За ними, в соответствии с более низким общественным положением и меньшим жизненным опытом, следовало назвать их соседа Джеймса Комфорта, служившего когда-то добровольцем, солдата по своей охоте и кузнеца по роду занятий, а также представителей местного ополчения: Уильяма Тремлета и Энтони Крипплстроу. Оба эти воина были в обычной крестьянской одежде и, скромно притулившись в уголке, с почтением поглядывали на солдат регулярной армии. Остальная компания состояла из соседей-фермеров с женами, приглашенных мельником, как с облегчением отметила про себя Энн, дабы они с матерью не оказались единственными женщинами на пирушке.
Лавде-старший шепотом принес миссис Гарленд свои извинения по поводу того, что ей придется разделить общество простых крестьян.
– Ведь они теперь, сударыня, овладевают военным искусством: готовятся встать на защиту родины и своего очага, да к тому же столько лет работали у меня, – ну я и решил пригласить их: подумал, что вы не будете на меня за это в обиде.
– Разумеется, нет, сосед Лавде, – сказала вдова.
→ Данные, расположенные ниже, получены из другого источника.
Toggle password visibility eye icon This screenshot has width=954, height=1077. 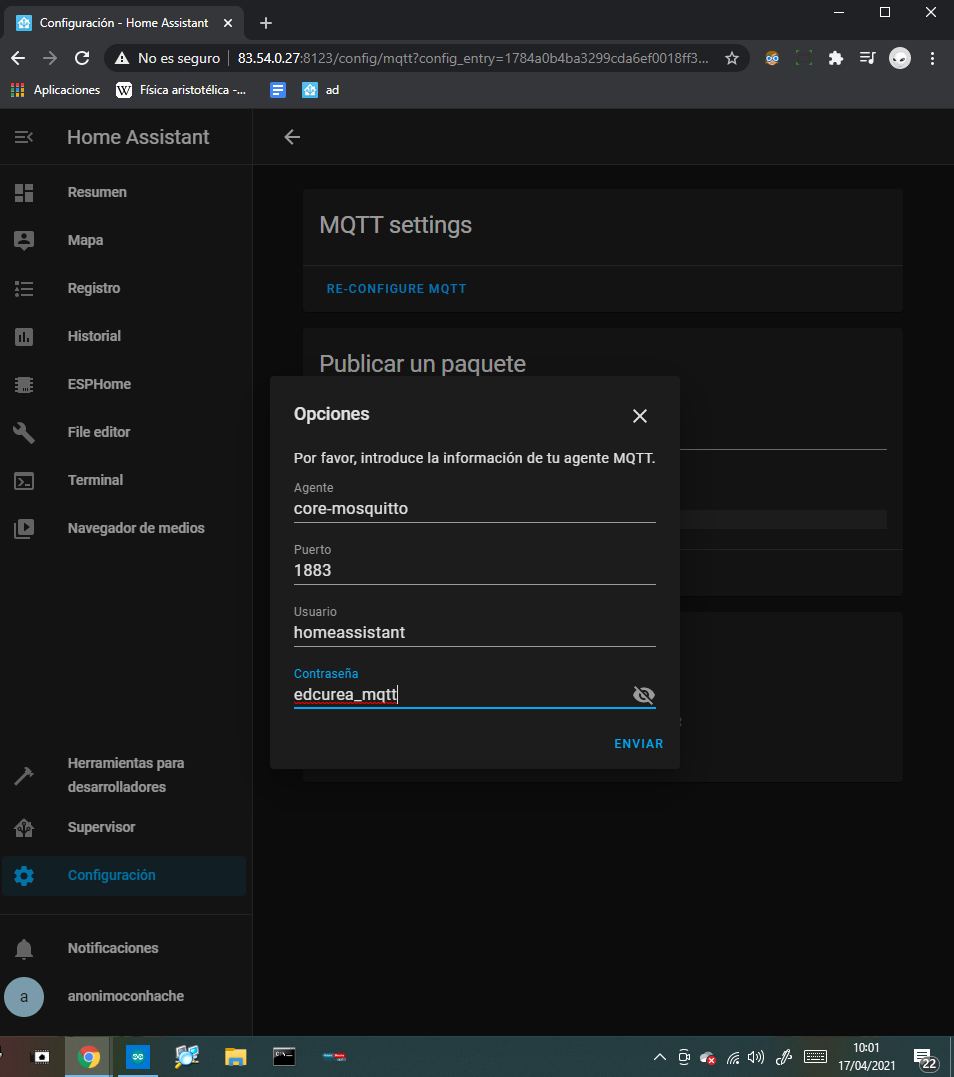point(644,695)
– Вот тоже и старики Берден и Тьюлидж. Они немало и с честью послужили в пехоте, да и сейчас еще им иной раз куда как несладко приходится там, на маяке, в непогоду. Так что я сначала покормил их на кухне, а потом пригласил сюда, послушать пение. А они мне зато слово дали, что прибегут к нам, как только покажутся неприятельские суда с пушками; зажгут сигнал на маяке – и прямо сюда. А то ведь мы сами-то можем и проглядеть. Так что, понимаете, они тоже пригодятся, хоть и чудаковаты малость.
– Вы совершенно правы, сосед, – согласилась вдова.
Энн была очень смущена при виде лиц военного звания, представленных в таком внушительном количестве, и поначалу вела беседу только со знакомыми женами фермеров да с двумя стариками солдатами – жителями деревушки.
– А почему ты вчерась не захотела перекинуться со мной словечком, девушка? – спросил капрал Тьюлидж, старик помоложе, сидевший в шляпе. Энн в это время беседовала со стариком Симоном Берденом. – Ты встрелась мне на тропке и даже не взглянула на меня, – добавил он с укором.
– Простите, я очень сожалею, – сказала Энн, но слова ее пропали даром, так как она не решалась кричать во все горло в таком большом обществе, и капрал не услышал ни звука.
– Небось шла и мечтала невесть о чем, – продолжал громко разглагольствовать безжалостный капрал. – Да, стариков теперь не замечают, все смотрят на молодых! А ведь я не забыл, как младший-то Лавде, Боб Лавде, подкарауливал, бывало, тебя повсюду.
Щеки Энн вспыхнули, и она положила конец этому чрезмерному углублению в прошлое, поспешно заявив, что неизменно с большим почтением относится к таким пожилым людям, как он. Капралу же показалось, что она осведомилась, почему он сидит в шляпе, и он пояснил, что был ранен в голову в битве при Валансьенне в июле девяносто третьего года.
– Мы вели орудийный обстрел крепости, и осколок снаряда угодил мне в голову. Двое суток я был почитай что мертвец. Если б не эта рана да раздробленная рука, я бы, отслужив двадцать пять лет в армии, вернулся домой целехонек.
– Говорят, у тебя в череп вставлена серебряная пластинка, верно, капрал? – спросил Энтони Крипплстроу, придвигаясь поближе. – Говорят, это прямо чудо искусства – так ловко они починили тебе башку. Может, барышня хочет посмотреть, где она вставлена? Любопытная штука, мисс Энн, такое не каждый день увидишь.
– Нет-нет, спасибо, – торопливо сказала Энн, страшась, как все молодые девушки Оверкомба, увидеть капрала с непокрытой головой.